With a large percentage of Victoire’s online sales coming from Toronto, she knew there was a market.
But it wasn’t until one of Victoire’s employees decided to move to Toronto that the timing seemed right for the expansion. Ms. Paquette says she asked the employee, who had worked at Victoire for three years, if she wanted to co-manage the store, along with a former Victoire employee who had previously moved to Toronto.
Ms. Paquette says it was important for her and Ms. Frappier to know the managers who would run their Toronto store. This, she says, would allow them to replicate what they have in Ottawa “without relying on a stranger.”
The company puts a lot of effort into hiring the right people, she says.
“We’re really choosy,” she says, but it leads to results. While “retail tends to have really high employee turnover” Victoire doesn’t have to hire very often, she says.
Ms. Paquette says the store works to keep employees happy by supporting their initiatives.
“We’re a small team where their contributions actually matter,” she says.
It’s also good business, she says having long-term, committed employees helps to build the relationship with regular customers.
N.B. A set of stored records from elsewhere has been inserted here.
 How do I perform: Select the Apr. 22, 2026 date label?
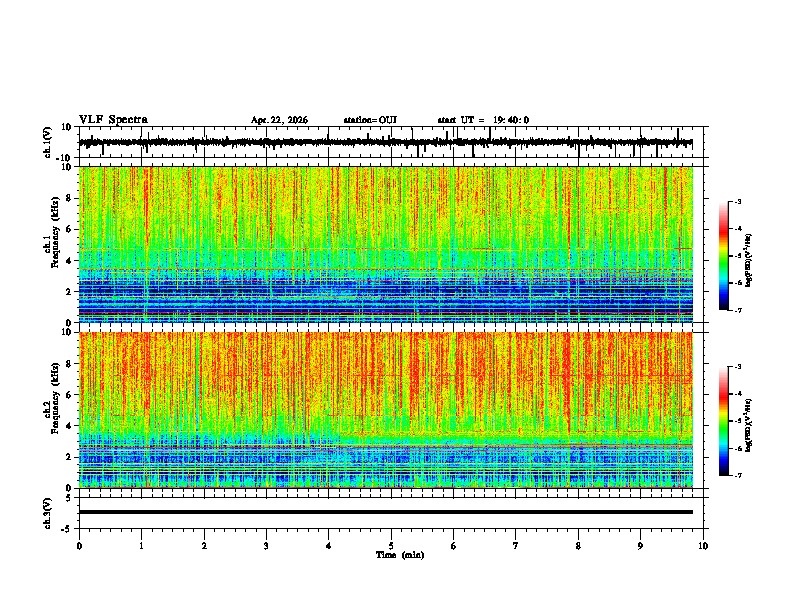(279, 120)
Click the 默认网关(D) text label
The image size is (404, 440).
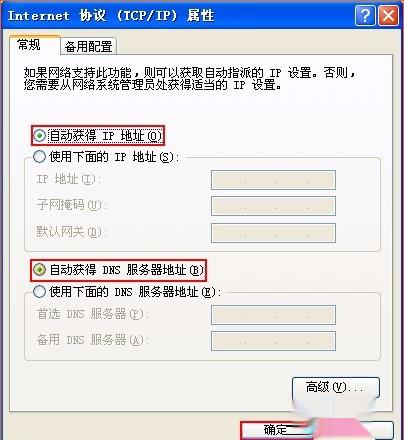(x=70, y=231)
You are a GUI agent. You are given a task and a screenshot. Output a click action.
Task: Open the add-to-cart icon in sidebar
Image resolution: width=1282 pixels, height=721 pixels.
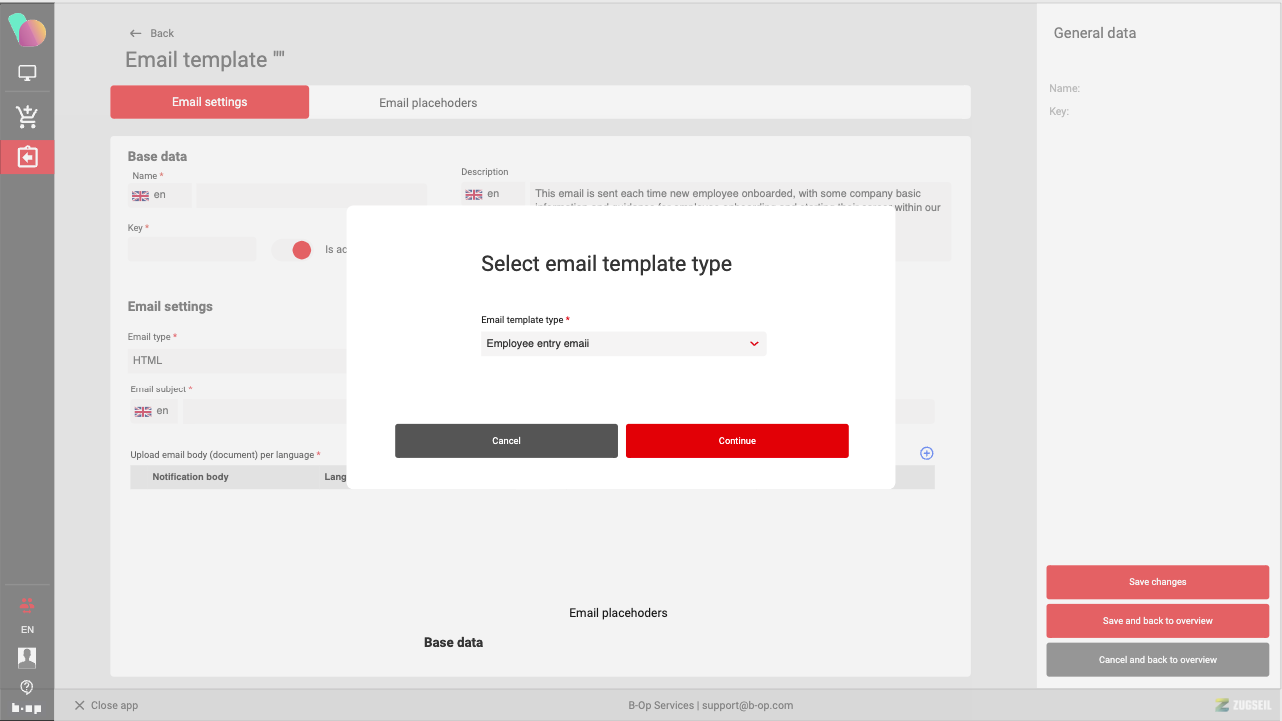pos(27,117)
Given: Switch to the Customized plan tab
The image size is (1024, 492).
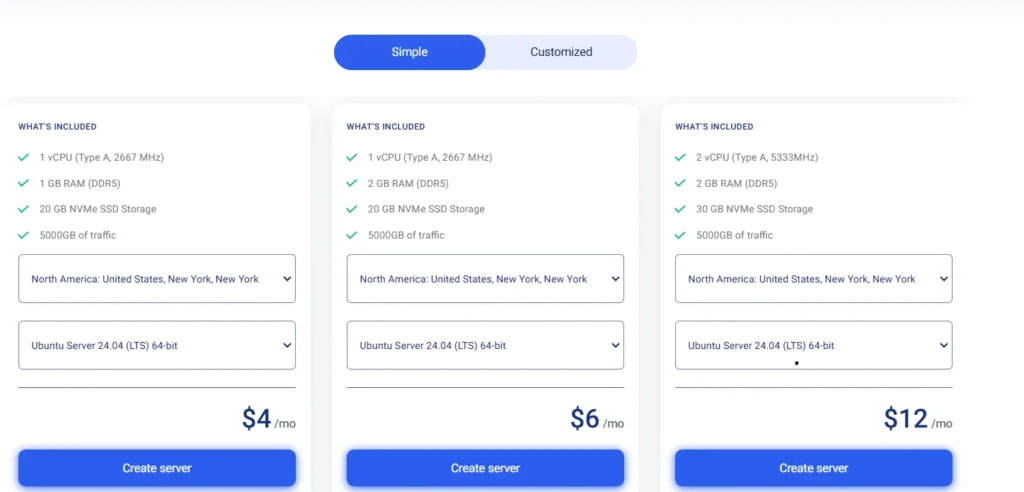Looking at the screenshot, I should tap(561, 52).
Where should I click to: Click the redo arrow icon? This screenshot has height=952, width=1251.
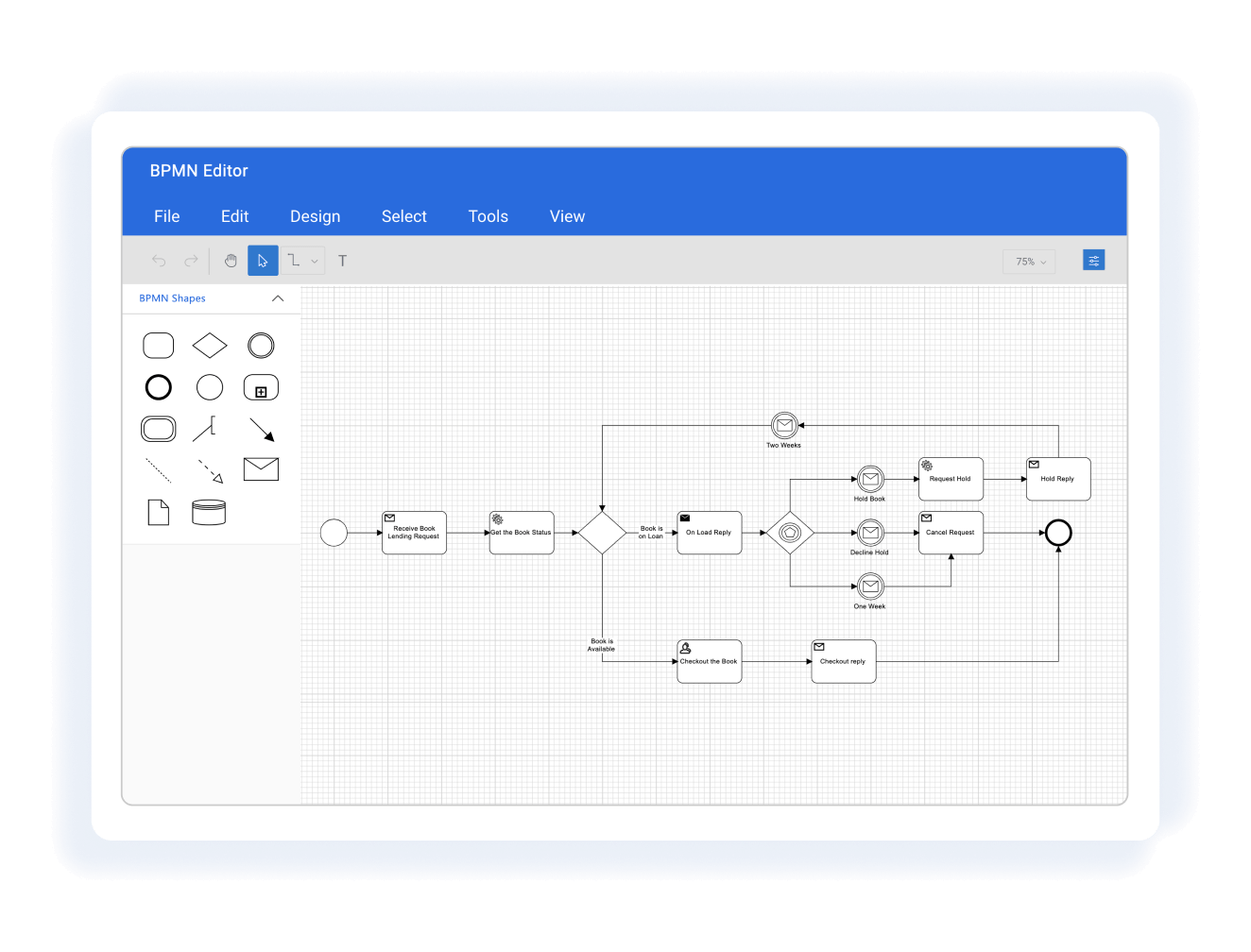click(x=191, y=261)
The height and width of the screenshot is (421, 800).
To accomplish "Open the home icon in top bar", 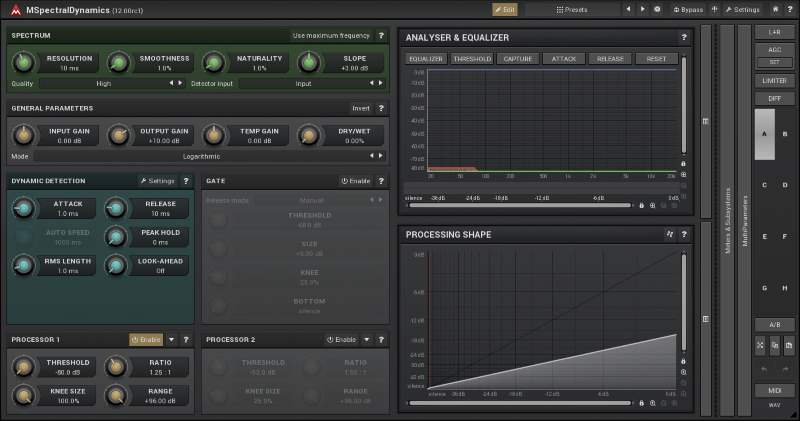I will 775,9.
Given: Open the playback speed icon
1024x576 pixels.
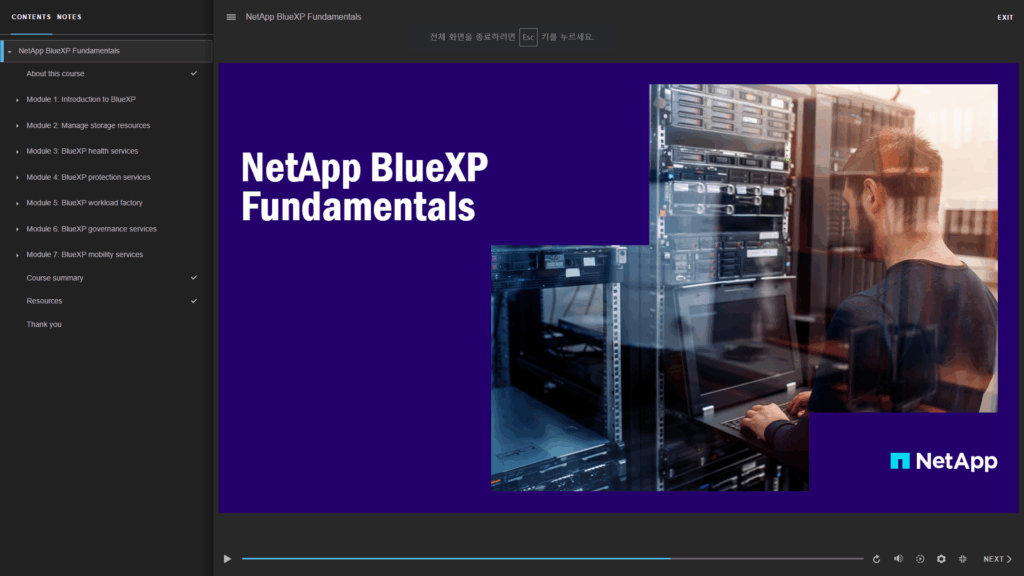Looking at the screenshot, I should [920, 559].
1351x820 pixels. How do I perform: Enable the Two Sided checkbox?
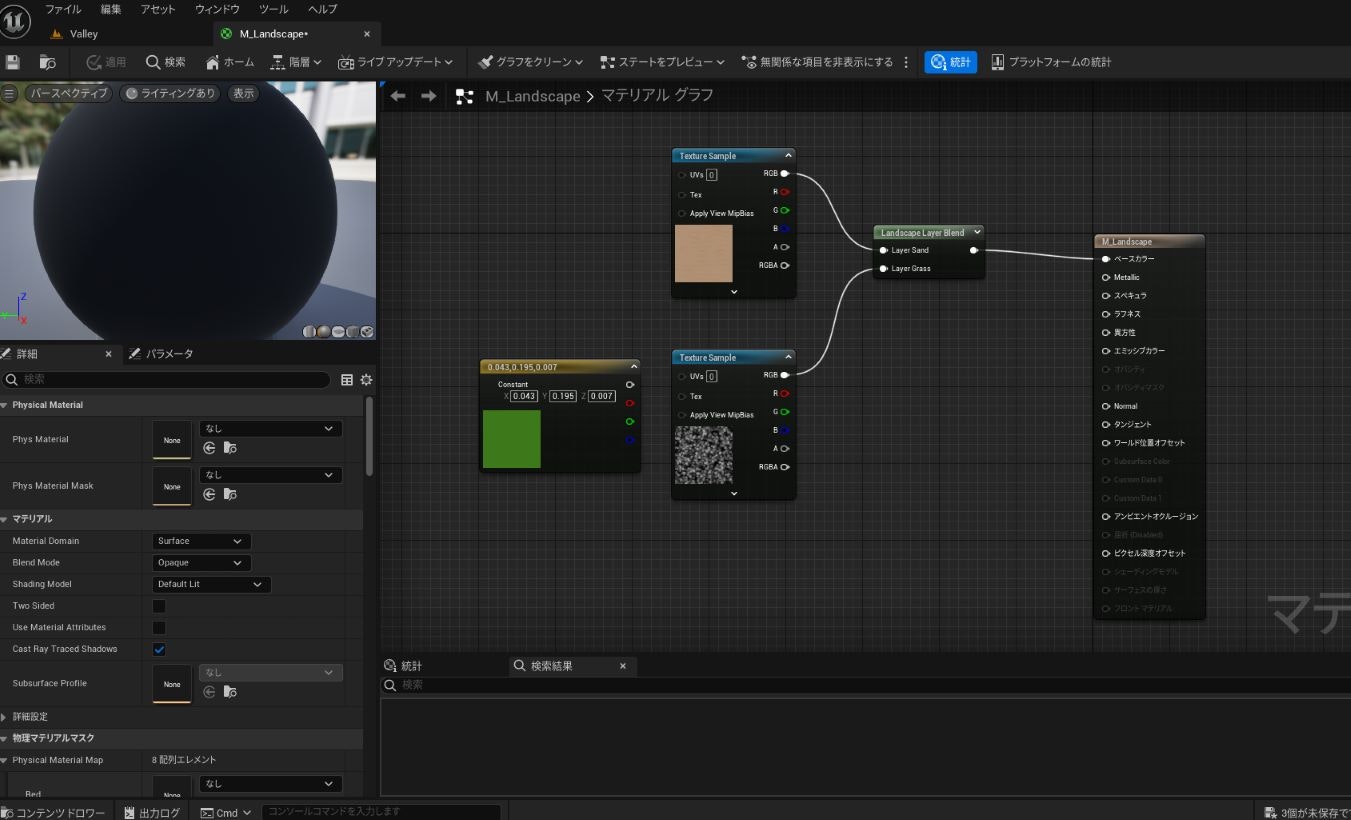(x=159, y=606)
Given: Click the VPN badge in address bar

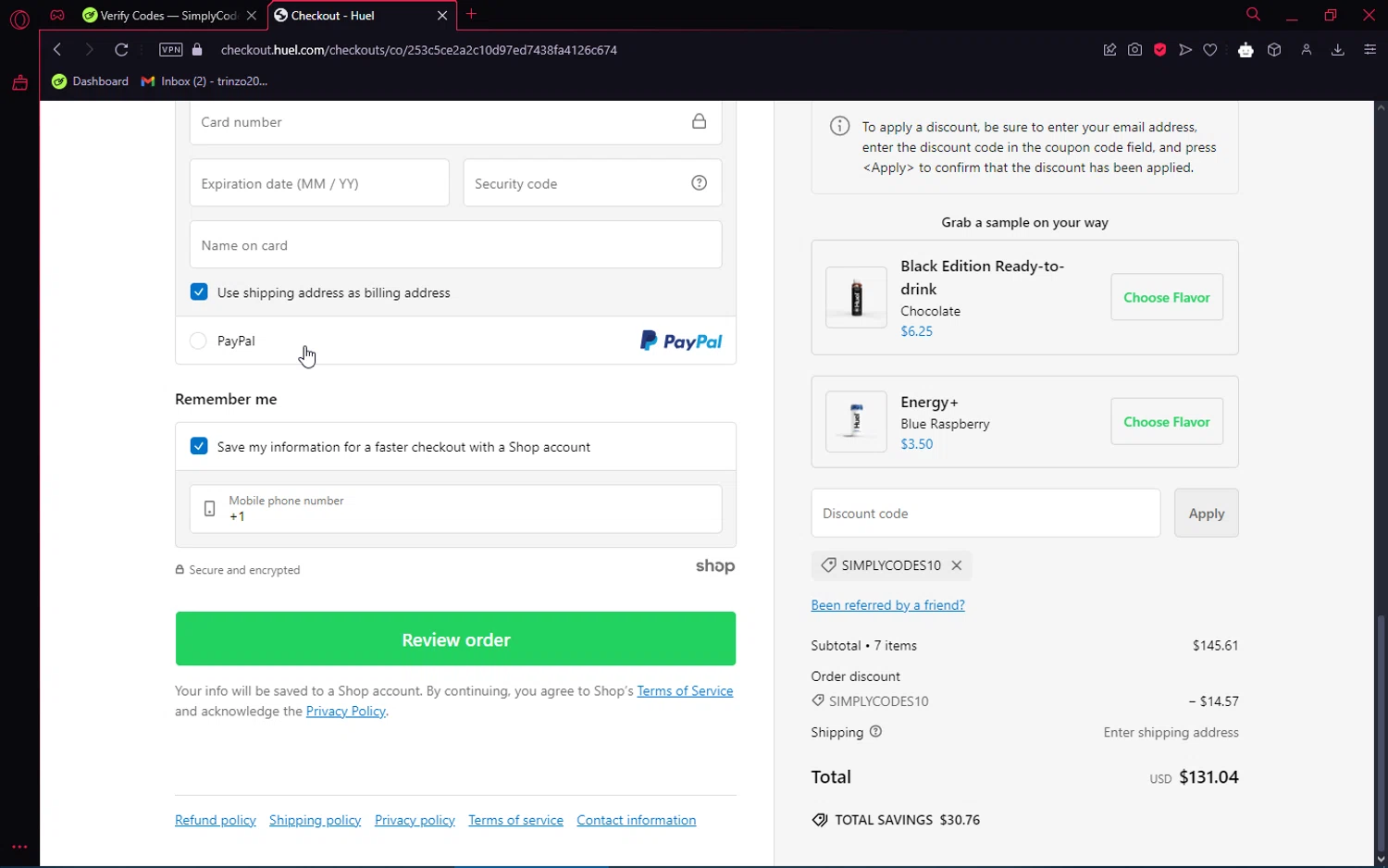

“We’re selling relationships,” says Ms. Paquette. “It’s more than just shopping. It’s an experience.”
Along with careful merchandising, service is one of the ways the store tries to stand out from the pack.
“It’s a very competitive environment,” Ms. Paquette says, adding that with the company’s small size, Victoire can’t compete on price.
The store also specializes in clothes and accessories that are designed in Canada. Because those products are as easily available as international brands, that focus helps give the store a bit of caché.
“The customers feel like they’ve discovered something,” Ms. Paquette says.
Victoire didn’t set out to focus on Canadian products, instead Ms. Paquette says it was something of a natural evolution: the customers liked it and she says she enjoys buying from smaller, more local, designers.
“With bigger brands it becomes impersonal,” she says.
As well, Canadian designers know the market and create seasonal clothing that is appropriate for Ottawa, she says.
Doing business with smaller brands also means that Victoire can give feedback to, and then see changes from, the designers.
“We’re important to them,” says Ms. Paquette. “It’s a lot more satisfying on a business level and a personal level.”
The store does appear to be getting some recognition for its uniqueness and quality.
Elle Magazine recently named it one of the top six boutiques in Canada. It's the only one on the list that wasn’t founded in Toronto, Montreal or Vancouver.
Ms. Paquette says Victoire also has lower prices than many of the other boutiques on that list, something she takes pride in.
“We’re a bit more accessible,” she says. “We’ve found our niche of selling really nice things to regular people.”